The Washington PostDemocracy Dies in Darkness

Why world leaders dined on trash at the U.N.

There was nothing unusual about 30 world leaders, including French President François Hollande and U.N. Secretary General Ban Ki-moon, sitting down Sunday for a meal prepared by some of the world’s most famous chefs.

That is, of course, until the diners took a closer look at the U.S.-theme menu:

“Landfill salad,” consisting of vegetable scraps and rejected apples and pears.

A vegetable burger made of “pulp left over from juicing,” the patty served on a “repurposed bread bun.”

“Cow corn” fries made from the kind of starchy corn used to create animal feed, which represents “99 percent of the 90 million acres of corn grown in the U.S.,” according to the menu.

And, to wash it all down: “Chickpea Water,” consisting of the liquid drained from a can of chickpeas.

The meal — crafted and prepared by prominent New York chef Dan Barber and former White House chef Sam Kass — was made entirely of food waste, according to Agence France-Presse.

“It’s the prototypical American meal but turned on its head,” Barber told AFP. “Instead of the beef, we’re going to eat the corn that feeds the beef. The challenge is to create something truly delicious out of what we would otherwise throw away.”

Barber is a prominent New York chef who co-owns the Blue Hill restaurant.

Kass, the architect of first lady Michelle Obama’s “Let’s Move” anti-obesity campaign, came up with the waste-lunch idea after learning about the U.N. Climate Change Conference taking place in Paris in November and December, according to AFP.

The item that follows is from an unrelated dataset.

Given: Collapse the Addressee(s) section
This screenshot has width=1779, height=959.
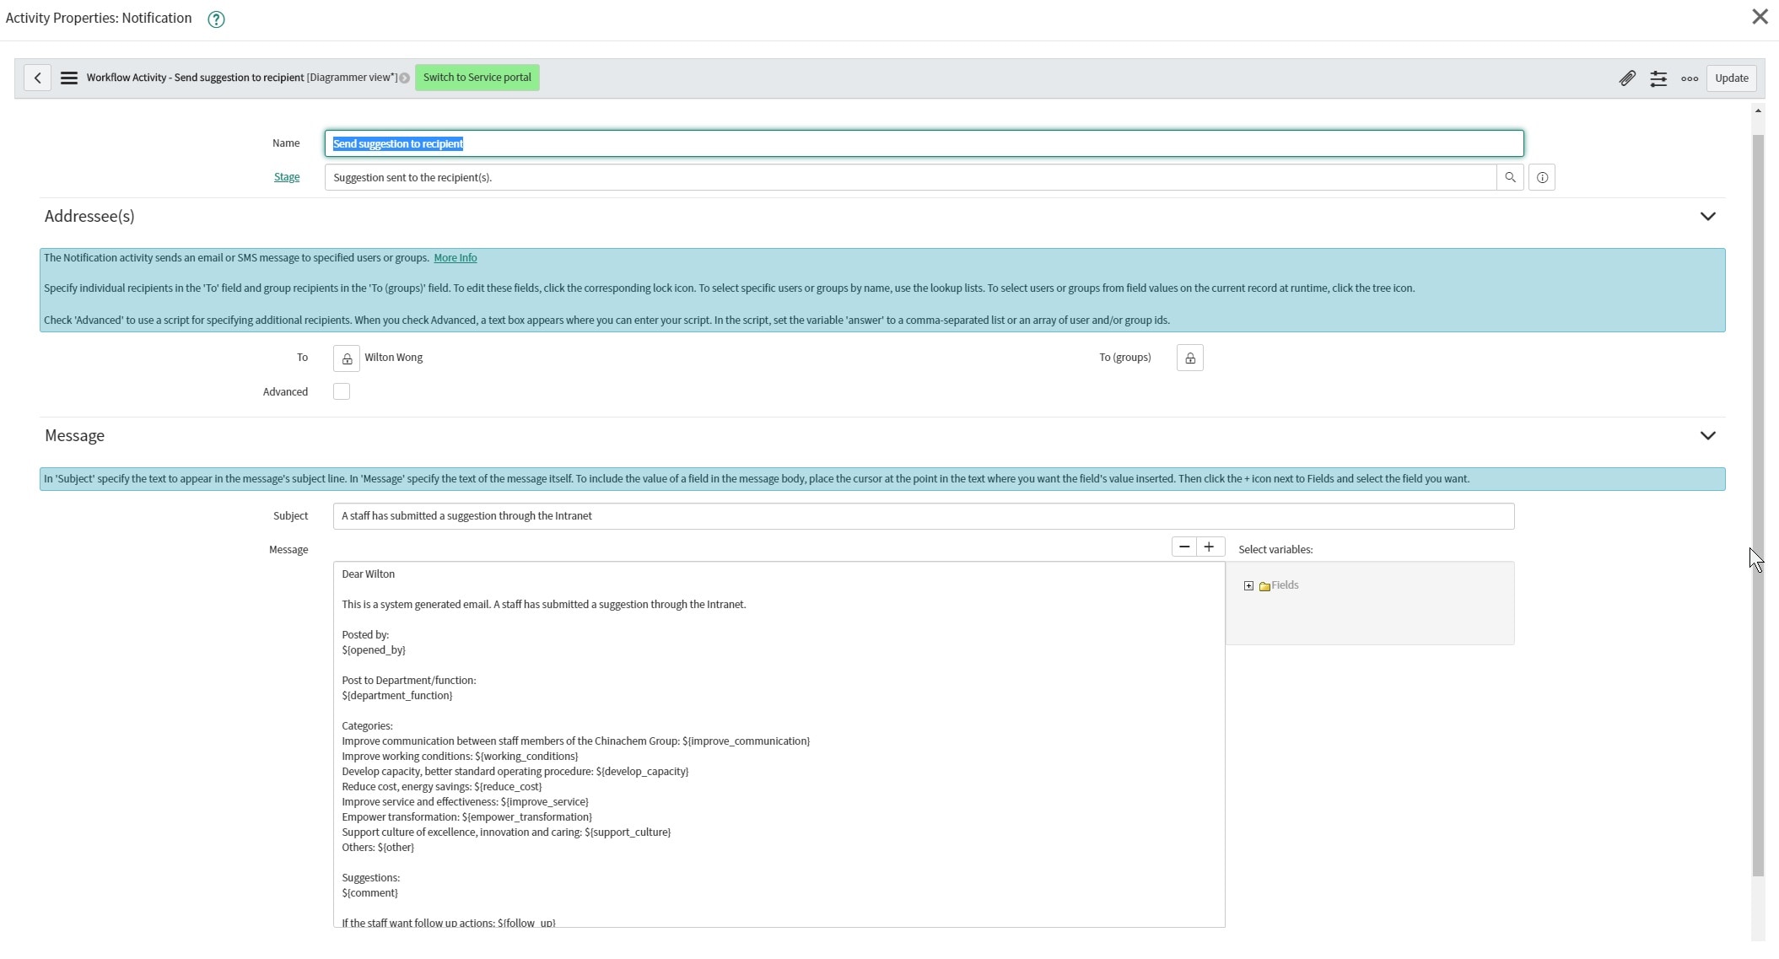Looking at the screenshot, I should click(x=1707, y=217).
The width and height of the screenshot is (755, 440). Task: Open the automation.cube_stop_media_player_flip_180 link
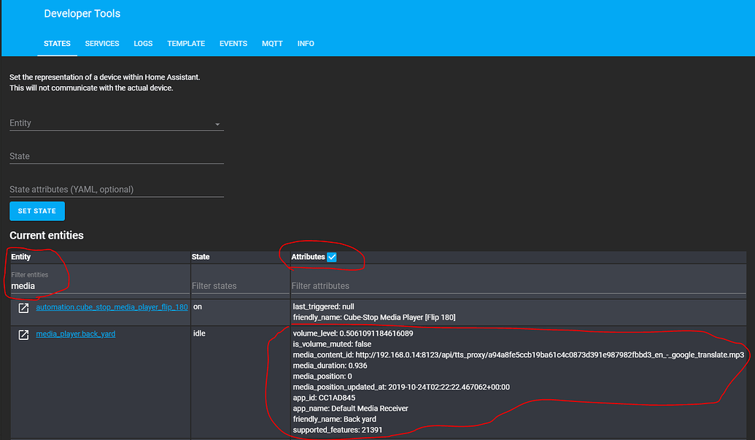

World leaders attending the conference hope to come up with a long-term solution to address the effects of climate change over the next century. Kass said he hoped the innovative menu would draw more attention to food waste and the impact it has on the climate crisis.

“It’s just unthinkable, the inefficiency in our system, particularly when you look at something of this magnitude,” Kass told the AFP.

The Food and Agriculture Organization (FAO) of the United Nations estimates that one-third of food produced for human consumption worldwide is annually lost or wasted between the time it’s grown and ends up in kitchens, restaurants and markets around the world.

According to AFP: “The loss each year is the equivalent of 3.3 billion tonnes of carbon responsible for climate change — which would make food waste, if it were a nation, the biggest emitter.”

The Web site foodtank.com puts the estimate considerably lower at 1.3 billion tons, but notes that a quarter of that amount “could feed the 795 million undernourished people around the world who suffer from hunger.”

Regardless of the exact figure, the meal’s significance — served at a high-level working lunch on climate change — was not lost on world leaders.

The meal, Ban told reporters, “was prepared to reflect the importance of agriculture – and food waste in particular – as an often overlooked aspect of climate change. Food production and agriculture contribute as much to climate change as transportation. Yet more than a third of all food produced worldwide — over 1 billion tons of edible food each year — goes to waste. That is shameful when so many people suffer from hunger.

“Our lunch was produced from food that would otherwise end up in landfills, emitting methane, a potent greenhouse gas.”

Barber told AFP that using food waste in meals is an ancient idea, one that modern chefs have since forgotten. That’s especially true, he said, in the United States, which is blessed with abundant food resources. The West, he said, has been able to “afford waste.”

“The long-term goal of this would be not to (be able to) create a waste meal,” he said. “You don’t do that by lecturing — you do it by hedonism, by making these world leaders have a delicious meal that will make them think about spreading that message.”